Until recently, in situ polymer rheology was mainly calculated from the pressure drop (ΔP) along a linear core as a function of volumetric injection rate (Q). Using this ΔP versus Q data directly, the behavior of the in situ ‘effective viscosity’ could be calculated using Darcy’s law. Consequently, a single effective viscosity value could be obtained for each volumetric injection rate. Unlike the case in linear flow, the velocity is decreasing with distance from the injector in a radial flow system. Thus, internal pressures in radial flow provide a much richer description of the local pressure response from both the shear-thickening regime in the near-wellbore region and the shear-thinning regime further from the injection well. Even though internal pressure ports are also used in linear core floods, they are unable to provide any additional detail from the polymer pressure response due to the constant velocity field in linear flow. Extrapolation of internal pressures may be performed to obtain the polymer entrance pressure drop in linear flow, which is correlated with the degree of mechanical degradation [9]. However, recent results show that the degree of mechanical degradation is significantly reduced in radial compared to linear flow [8]. Therefore, it is the authors’ view that linear flow experiments should not be used as basis for determining the degree of mechanical degradation in radial flow.

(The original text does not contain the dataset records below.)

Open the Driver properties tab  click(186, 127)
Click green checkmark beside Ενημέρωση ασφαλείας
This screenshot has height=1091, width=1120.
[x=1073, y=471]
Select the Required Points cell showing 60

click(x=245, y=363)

A common aspect of all polymer flow experiments, regardless of flow geometry, arises from uncertainties originating from pressure measurement error, which may significantly influence the history match results. Moreover, it has been suggested that the observed shear-thinning behavior of HPAM solutions may be an experimental artifact due to the use of insufficiently accurate pressure transducers [7]. A generic simulation study was therefore performed to establish the sensitivity of both history match methods to pressure measurement error. Initially, a reference (base case) rheology curve was constructed and used as input for radial polymer flow simulations to create a reference dataset. This reference dataset was then randomly ‘contaminated’ with different degrees of pressure measurement error. Rheology curves used to history match datasets with different levels of pressure measurement error were then compared to the reference rheology curve. Consequently, the effect of pressure measurement error on the resulting polymer rheology function could be quantitatively evaluated.

Due to the rapidly changing velocity field in radial flow (radial velocity decreases as 1/r), different flow regimes may exist within the propagation path between injector and producer for elastic polymers. When the volumetric injection rate and resulting flow velocities are below a certain threshold value, the polymer will have sufficient time to relax completely between each contraction during the entire propagation distance and the fluid can then be treated as an inelastic fluid for modeling purposes. However, at velocities exceeding this threshold value, the polymer is unable to fully relax between contractions and the elastic nature of the polymer must be considered. Chauveteau (1981) [10] showed that for elastic fluids, a memory effect is observed where the polymer rheology is dependent on the number of prior contraction events that the fluid experiences. These experimental observations have also been reproduced by numerical simulation [11], where it was demonstrated that porous media properties such as; aspect ratio, coordination number, and tortuosity, significantly influence polymer rheology.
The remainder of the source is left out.